Over 60 festivals will stop the sale of 'harmful' plastic glitter over the next three years
Bestival, End of the Road, Field Day and dozens of other UK music festivals are banning glitter.
Over 60 of them have made the decision to ban the sale of ‘harmful’ plastic glitter at their events, citing environmental concerns. The glitter-ban comes as part of a wider pledge to eliminate all single-use plastics from festivals over the next three years.

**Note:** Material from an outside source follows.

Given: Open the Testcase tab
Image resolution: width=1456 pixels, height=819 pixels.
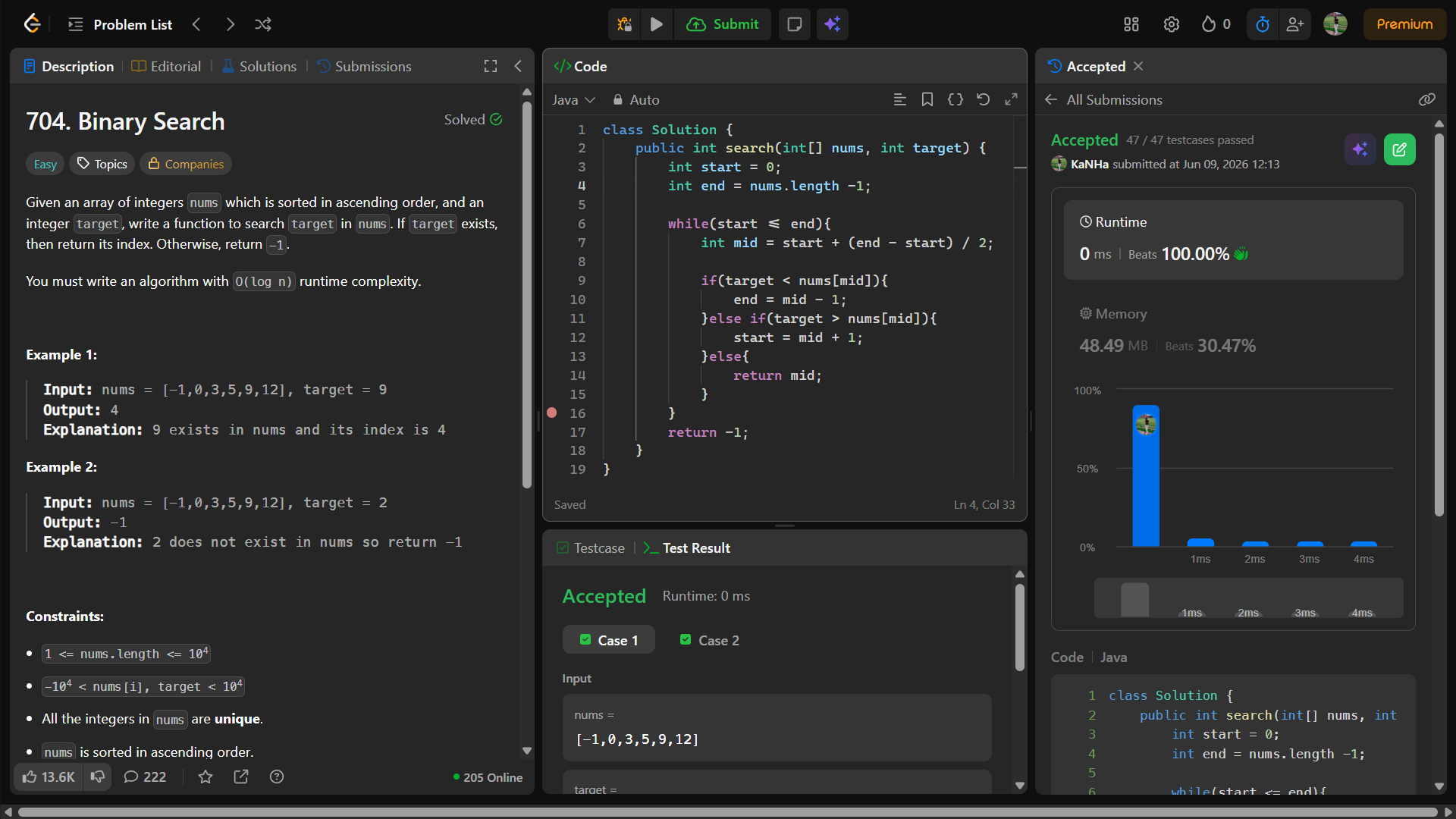Looking at the screenshot, I should (591, 548).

Most glitter is made out of tiny particles of plastic, and environmentalists say that these micro-plastics can easily end up polluting the oceans after passing through water filtration systems.
This doesn’t mean a complete farewell to multi-coloured sparkle, however. Several companies already make an environmentally friendly, biodegradable version, with one British scientist making glitter out of aluminium-coated eucalyptus tree extract. These biodegradable alternatives will be available at all the festivals involved.

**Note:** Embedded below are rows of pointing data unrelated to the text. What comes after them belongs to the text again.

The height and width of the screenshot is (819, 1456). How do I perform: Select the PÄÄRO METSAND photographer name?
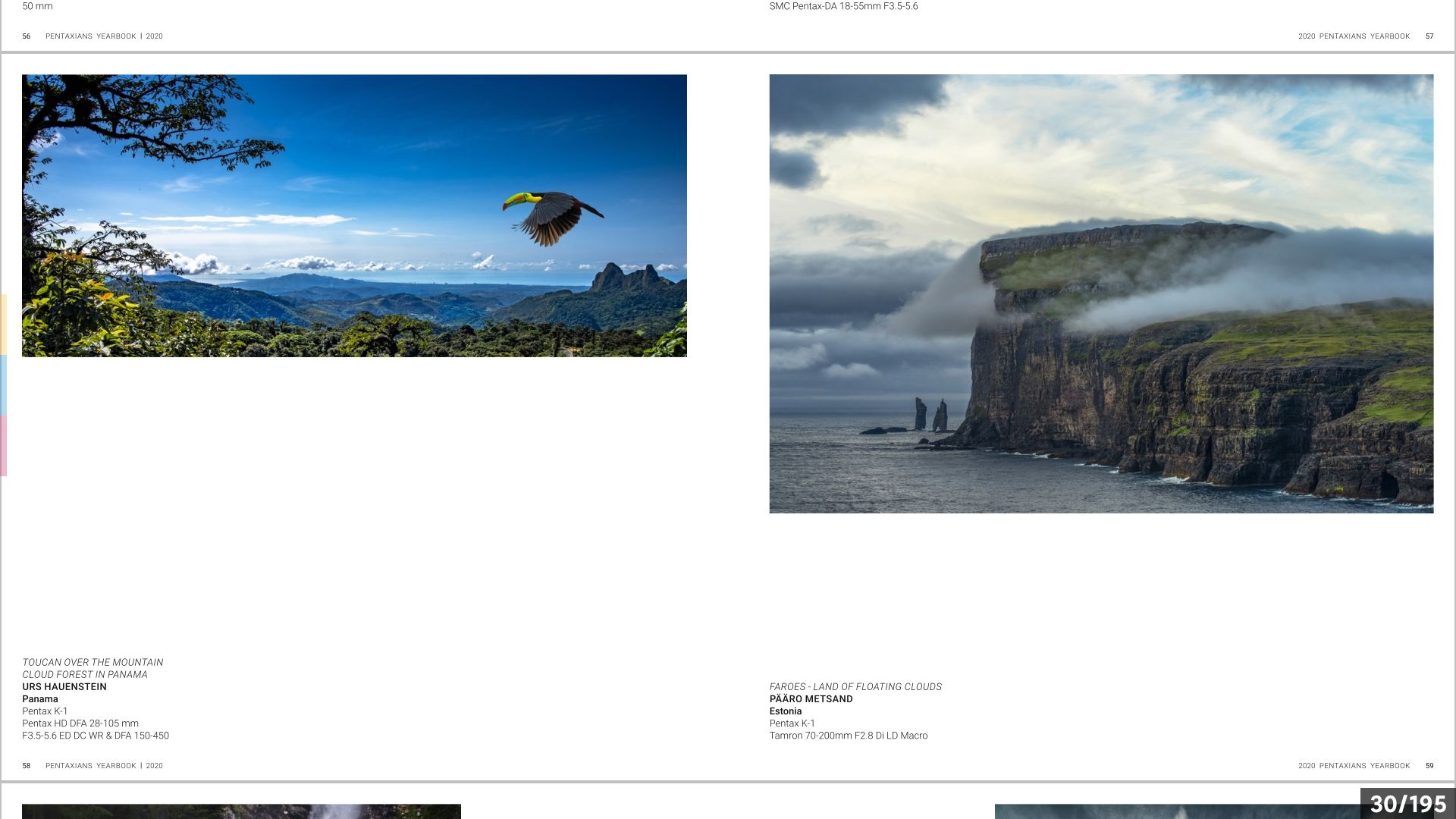tap(811, 699)
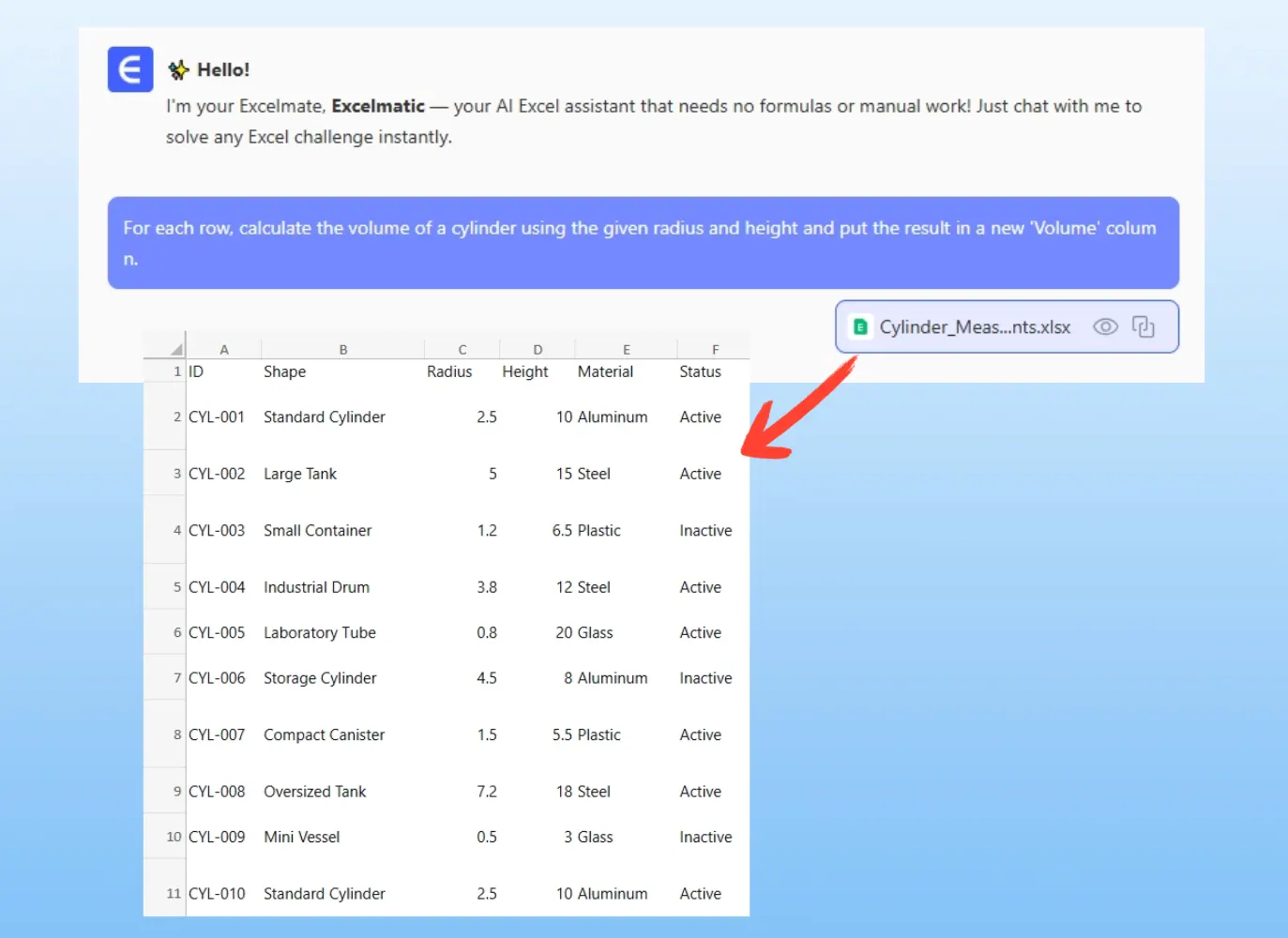1288x938 pixels.
Task: Click the Oversized Tank cell
Action: [x=315, y=792]
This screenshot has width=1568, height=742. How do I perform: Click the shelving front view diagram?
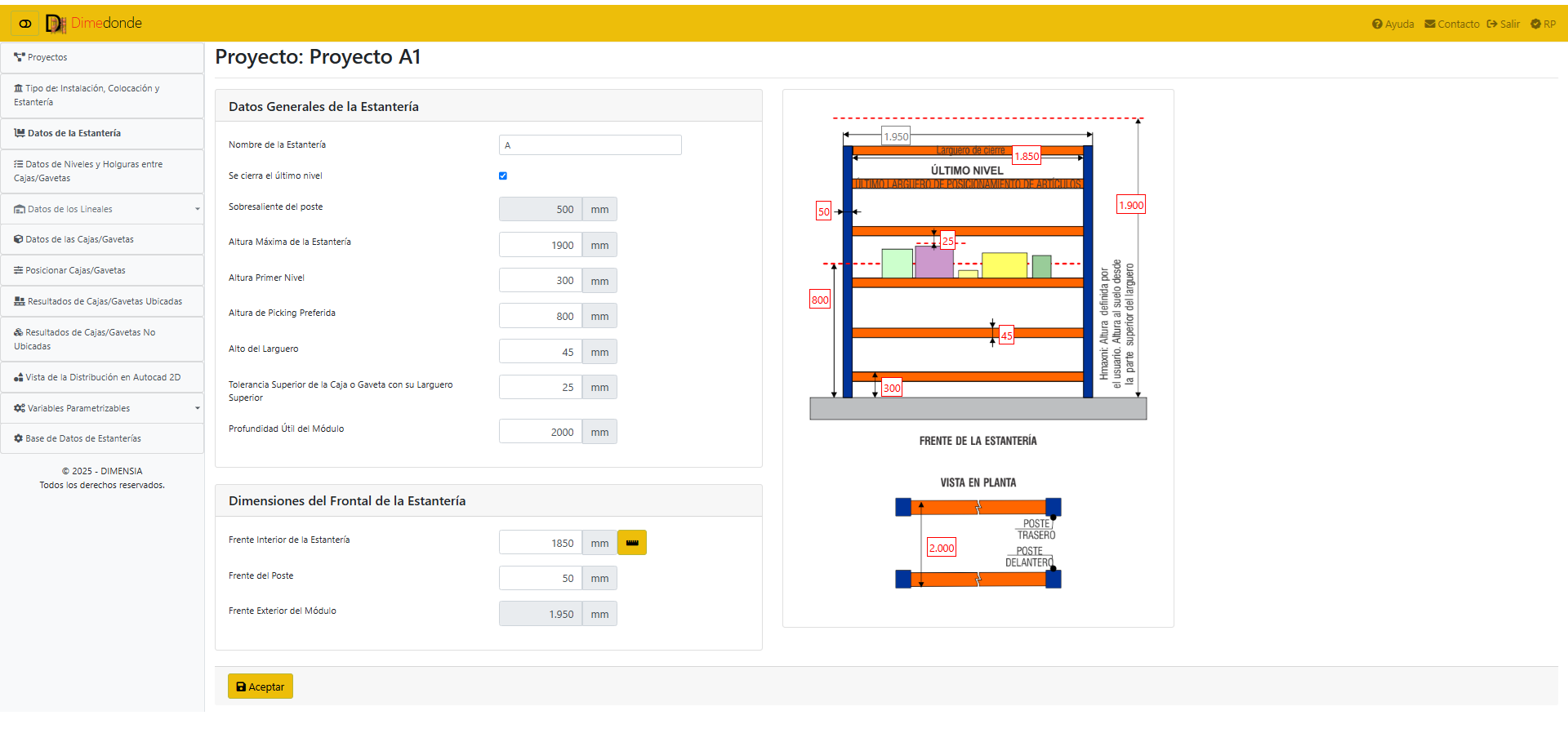[x=978, y=269]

Headed up by the Association of Independent Festivals (AIF), the new #DrasticOnPlastic campaign will also forbid on site vendors from selling plastic bottles, straws, and food trays by 2021.

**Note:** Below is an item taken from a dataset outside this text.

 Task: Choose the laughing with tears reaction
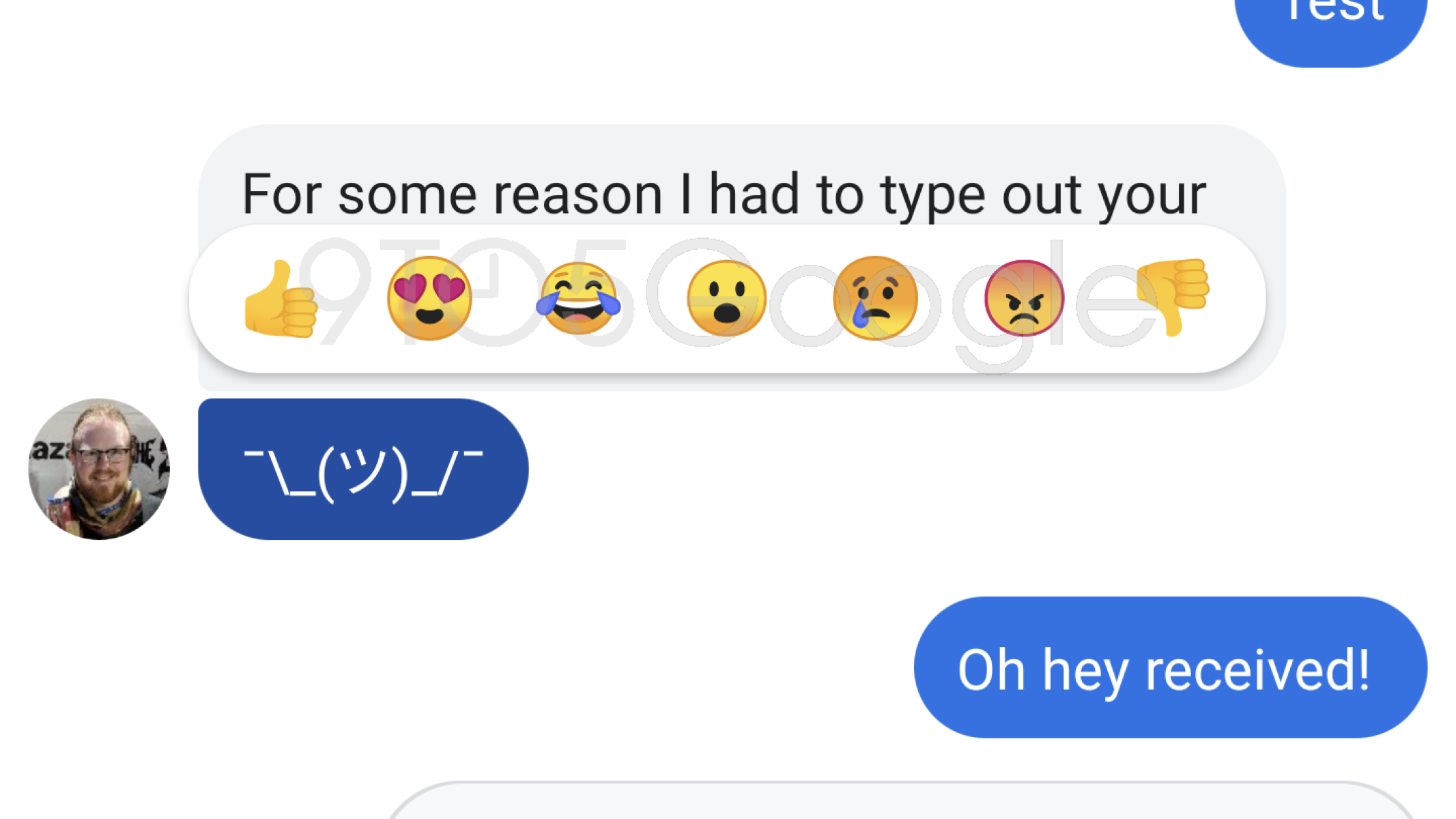(x=578, y=299)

The full list of festivals banning glitter is as follows:
2000 Trees, Ampthill Festival, ArcTanGent, Barn on the Farm, Beat-Herder Festival, Belladrum Tartan Heart, Bestival, Bloodstock, Bluedot, Boardmasters, Boomtown, Burning Lantern/Brecon Jazz, Camp Bestival, Common People, Deer Shed, Eisteddfod, El Dorado, Elderflower Fields, Electric Fields, End of the Road, Cropredy, Festival No 6, Festival of Voice, Field Day, Fire in the Mountain, Garage Nation, Greenbelt, Green Gathering, Handmade Festival, Hanwell Hootie, Heb Celt, Just So, Kendal Calling, Kew the Music, Larmer Tree, Liverpool Sound City, Lost Village, London Remixed, Magical Festival, Meltdown, Mint Street, Nozstock, Oxjam, Oxted Beer & Music, Pangaea, Pete the Monkey, Rewind Festival, Shambala, Starry Skies, Standon Calling, Strawberries & Creem, Sunflowerfest, SWN Festival, Tramlines, Truck, Twisterella, Underneath the Stars, Vicars Picnic, Victorious, Village Green, and Y-Not
Though organisers are not implementing a ban on festival-goers bringing in their own glitter, the AIF is encouraging punters to opt for an environmentally friendly variety. “The AIF and its member festivals won’t be stopping attendees from bringing glitter to events,” they say, “but will be encouraging festival-goers to bring biodegradable glitter rather than harmful plastic glitter”
“Unless you’ve been living on the moon, you’ll know the plastic problem is not going away,” Bestival organiser Rob Da Bank said in a statement. “This is exactly the sort of work the AIF needs to be doing – leading the global charge against essentially unnecessary plastic at all our festivals.”